While visiting the Latin American School of Medicine (ELAM) campus in Venezuela, UNESCO’s representative for Bolivia, Ecuador, and Venezuela, Edouard Matoko, said Venezuela ranks among the best countries in Latin America in educational access.
“Venezuela’s school enrollment levels are close to 100%,” said Matoko. “We believe that in the struggle against inequality in education, Venezuela will reach this goal in 2015.”
Venezuela’s ELAM facilities, in which students from Latin America and Africa study tuition-free with grants for living expenses from the Venezuelan government, is exemplary of successful South-South cooperation, Matoka commented.
“For the politics of cooperation that we want to advance, we can count on full support from Venezuela, which is one of the strong advocates of South-South integration,” said Matoko.
While commending Venezuela’s “important qualitative leap in recent years,” Matoko referred to an UNESCO report titled “Overcoming Inequality: Why Governance Matters,” which is scheduled to be released to the public during a conference in Geneva on November 25th.
The report is produced by ongoing working groups from the UNESCO’s Education for All project, in which 164 governments participate to improve literacy, youth and adult education, and decrease the disparity in education between sexes.
During the administration of President Hugo Chávez, which began in 1999, pre-school enrollment has increased from 40.3% to 60%, according to UNESCO. The government has built 388 new pre-schools called “Simoncitos,” named after Latin American independence leader Simón BolÃvar, who is also the namesake of the “Bolivarian Revolution” that Chávez leads.

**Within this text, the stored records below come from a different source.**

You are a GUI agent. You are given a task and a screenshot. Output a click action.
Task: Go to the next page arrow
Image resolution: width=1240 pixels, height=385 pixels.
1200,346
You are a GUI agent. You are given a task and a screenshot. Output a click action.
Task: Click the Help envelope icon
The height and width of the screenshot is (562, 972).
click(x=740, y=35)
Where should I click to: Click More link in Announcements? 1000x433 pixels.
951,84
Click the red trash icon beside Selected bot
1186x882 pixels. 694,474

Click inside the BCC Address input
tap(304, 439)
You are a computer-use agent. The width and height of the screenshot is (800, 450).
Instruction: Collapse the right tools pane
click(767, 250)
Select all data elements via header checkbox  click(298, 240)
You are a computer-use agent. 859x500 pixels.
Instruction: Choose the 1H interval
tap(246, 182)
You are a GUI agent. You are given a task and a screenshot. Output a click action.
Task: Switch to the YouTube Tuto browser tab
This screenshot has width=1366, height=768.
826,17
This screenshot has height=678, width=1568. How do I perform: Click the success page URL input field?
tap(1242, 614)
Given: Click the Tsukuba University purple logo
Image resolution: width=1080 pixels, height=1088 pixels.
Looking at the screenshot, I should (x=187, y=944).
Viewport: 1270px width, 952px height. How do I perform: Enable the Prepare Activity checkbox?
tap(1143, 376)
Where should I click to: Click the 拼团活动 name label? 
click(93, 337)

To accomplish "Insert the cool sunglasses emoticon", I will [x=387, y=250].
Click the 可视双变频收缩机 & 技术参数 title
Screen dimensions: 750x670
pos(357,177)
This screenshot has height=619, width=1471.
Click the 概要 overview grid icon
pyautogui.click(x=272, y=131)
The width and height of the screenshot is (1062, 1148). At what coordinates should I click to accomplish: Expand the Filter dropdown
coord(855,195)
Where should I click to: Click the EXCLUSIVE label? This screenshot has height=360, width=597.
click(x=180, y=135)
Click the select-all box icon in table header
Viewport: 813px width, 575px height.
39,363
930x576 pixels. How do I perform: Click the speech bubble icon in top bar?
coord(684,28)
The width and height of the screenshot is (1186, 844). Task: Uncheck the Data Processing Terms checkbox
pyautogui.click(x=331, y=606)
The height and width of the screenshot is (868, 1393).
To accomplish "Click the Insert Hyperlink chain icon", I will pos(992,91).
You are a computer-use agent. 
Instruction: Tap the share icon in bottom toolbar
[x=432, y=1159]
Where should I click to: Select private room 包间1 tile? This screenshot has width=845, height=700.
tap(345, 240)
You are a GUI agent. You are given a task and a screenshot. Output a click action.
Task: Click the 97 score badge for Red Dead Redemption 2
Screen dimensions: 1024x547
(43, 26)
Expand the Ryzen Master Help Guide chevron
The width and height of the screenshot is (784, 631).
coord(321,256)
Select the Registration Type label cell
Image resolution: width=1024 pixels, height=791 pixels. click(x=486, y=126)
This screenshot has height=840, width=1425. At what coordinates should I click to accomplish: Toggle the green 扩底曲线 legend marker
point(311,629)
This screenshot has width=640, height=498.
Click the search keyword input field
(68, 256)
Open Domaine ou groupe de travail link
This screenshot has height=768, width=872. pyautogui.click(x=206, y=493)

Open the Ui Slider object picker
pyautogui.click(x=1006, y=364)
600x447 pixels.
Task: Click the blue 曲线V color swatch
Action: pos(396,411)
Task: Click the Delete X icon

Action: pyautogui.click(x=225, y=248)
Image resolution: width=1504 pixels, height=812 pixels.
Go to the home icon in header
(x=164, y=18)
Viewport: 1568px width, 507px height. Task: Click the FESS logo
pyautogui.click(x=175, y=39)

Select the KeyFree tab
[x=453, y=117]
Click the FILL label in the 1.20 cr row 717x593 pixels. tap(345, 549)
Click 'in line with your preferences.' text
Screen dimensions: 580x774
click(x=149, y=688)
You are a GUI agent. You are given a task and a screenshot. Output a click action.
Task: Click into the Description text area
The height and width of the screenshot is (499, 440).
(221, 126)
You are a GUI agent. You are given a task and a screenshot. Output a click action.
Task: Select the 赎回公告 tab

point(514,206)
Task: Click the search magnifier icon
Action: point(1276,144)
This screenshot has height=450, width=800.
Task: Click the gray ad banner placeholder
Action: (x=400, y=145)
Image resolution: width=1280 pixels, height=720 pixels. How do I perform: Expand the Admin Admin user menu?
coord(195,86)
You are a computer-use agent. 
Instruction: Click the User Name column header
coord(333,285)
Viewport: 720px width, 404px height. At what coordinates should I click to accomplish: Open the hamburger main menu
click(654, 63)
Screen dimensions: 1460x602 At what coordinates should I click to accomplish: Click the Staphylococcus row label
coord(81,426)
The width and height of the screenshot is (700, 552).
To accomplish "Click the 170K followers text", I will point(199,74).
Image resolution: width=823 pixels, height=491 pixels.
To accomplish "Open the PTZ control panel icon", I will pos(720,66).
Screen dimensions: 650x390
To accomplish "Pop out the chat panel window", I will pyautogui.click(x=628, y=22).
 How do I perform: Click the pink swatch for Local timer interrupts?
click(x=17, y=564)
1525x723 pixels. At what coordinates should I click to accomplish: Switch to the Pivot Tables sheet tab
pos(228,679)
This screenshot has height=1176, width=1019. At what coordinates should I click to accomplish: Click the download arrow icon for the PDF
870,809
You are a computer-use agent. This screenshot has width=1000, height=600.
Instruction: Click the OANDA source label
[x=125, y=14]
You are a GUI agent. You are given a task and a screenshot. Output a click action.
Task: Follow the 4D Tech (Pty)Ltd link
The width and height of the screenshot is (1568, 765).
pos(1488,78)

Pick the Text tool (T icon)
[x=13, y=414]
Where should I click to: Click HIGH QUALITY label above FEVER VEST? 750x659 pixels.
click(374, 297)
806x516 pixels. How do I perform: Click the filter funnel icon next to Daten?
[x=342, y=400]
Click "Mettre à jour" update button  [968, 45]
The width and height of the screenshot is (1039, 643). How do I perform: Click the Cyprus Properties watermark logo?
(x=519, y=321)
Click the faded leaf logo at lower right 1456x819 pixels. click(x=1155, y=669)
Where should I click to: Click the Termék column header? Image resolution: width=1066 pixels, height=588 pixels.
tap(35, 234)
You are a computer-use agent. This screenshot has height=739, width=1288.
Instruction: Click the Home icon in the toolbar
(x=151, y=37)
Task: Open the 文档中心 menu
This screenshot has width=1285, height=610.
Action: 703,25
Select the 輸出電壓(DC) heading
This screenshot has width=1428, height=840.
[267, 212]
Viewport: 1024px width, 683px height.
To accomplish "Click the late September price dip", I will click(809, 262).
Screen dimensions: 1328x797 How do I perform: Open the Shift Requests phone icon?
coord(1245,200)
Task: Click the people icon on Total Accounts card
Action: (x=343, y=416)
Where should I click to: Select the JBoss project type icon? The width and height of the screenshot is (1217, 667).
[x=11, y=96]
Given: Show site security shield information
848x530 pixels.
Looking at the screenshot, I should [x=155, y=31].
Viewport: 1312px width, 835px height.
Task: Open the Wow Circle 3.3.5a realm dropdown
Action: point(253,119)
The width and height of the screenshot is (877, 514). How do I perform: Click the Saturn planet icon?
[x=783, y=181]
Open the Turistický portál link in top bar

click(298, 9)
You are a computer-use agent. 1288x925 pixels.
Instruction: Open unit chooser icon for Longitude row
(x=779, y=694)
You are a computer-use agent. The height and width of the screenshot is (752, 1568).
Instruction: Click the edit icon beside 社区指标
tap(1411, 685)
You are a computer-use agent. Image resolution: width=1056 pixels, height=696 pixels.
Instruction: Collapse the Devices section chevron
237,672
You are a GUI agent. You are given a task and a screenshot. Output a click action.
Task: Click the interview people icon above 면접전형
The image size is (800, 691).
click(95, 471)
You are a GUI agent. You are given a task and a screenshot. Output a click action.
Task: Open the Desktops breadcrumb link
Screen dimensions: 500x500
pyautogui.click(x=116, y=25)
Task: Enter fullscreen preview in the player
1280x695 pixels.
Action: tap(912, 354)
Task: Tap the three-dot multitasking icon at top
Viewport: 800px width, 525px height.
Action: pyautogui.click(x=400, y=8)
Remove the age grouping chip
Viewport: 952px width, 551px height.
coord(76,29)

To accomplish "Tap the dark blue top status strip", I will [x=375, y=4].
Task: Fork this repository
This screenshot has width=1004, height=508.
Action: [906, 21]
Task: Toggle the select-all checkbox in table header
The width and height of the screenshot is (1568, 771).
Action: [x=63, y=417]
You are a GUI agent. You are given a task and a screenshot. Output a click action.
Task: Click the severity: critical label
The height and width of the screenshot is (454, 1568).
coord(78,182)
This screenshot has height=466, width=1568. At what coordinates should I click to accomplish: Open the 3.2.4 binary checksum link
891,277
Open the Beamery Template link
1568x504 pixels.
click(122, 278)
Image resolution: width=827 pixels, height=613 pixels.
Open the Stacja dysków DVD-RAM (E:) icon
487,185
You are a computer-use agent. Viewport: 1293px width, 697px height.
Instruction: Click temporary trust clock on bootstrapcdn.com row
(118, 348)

Also, elementary school completion increased from 78% to 93% for males, and from 85% to 98% for females. High school graduation rates have increased from 47% to 66%, and university enrollment has increased from 676,515 students to 1.8 million students.
Venezuelan Higher Education Minister Luis Acuña, who attended the event with Matoko, said, “Venezuela maintains its firm commitment to fight against exclusion, create an ethic, a culture of liberatory education that guarantees the greatest happiness and eradicates poverty.”
He also mentioned Venezuela’s new university admissions system, which eventually intends to admit every high school graduate who wishes to study in the university, and the government’s plan to begin constructing ten new universities in the coming year.
However, Acuña said “there is still much to be done,” especially to improve educational infrastructure in rural Venezuela.
Earlier this week, Venezuela hosted a University Fair of Technologies in Support of People with Disabilities in Caracas, to improve technologies, educational methods, and inclusion of people with disabilities in universities.
“We have a program to reduce all forms of exclusion so that people can access the centers of higher studies and enjoy all the benefits of the Venezuelan educational system without any type of restrictions,” said Acuña during the fair.
According to the national budget proposal that the Finance Ministry submitted to the National Assembly last month, Venezuela plans to spend nearly 20% of its budget on education.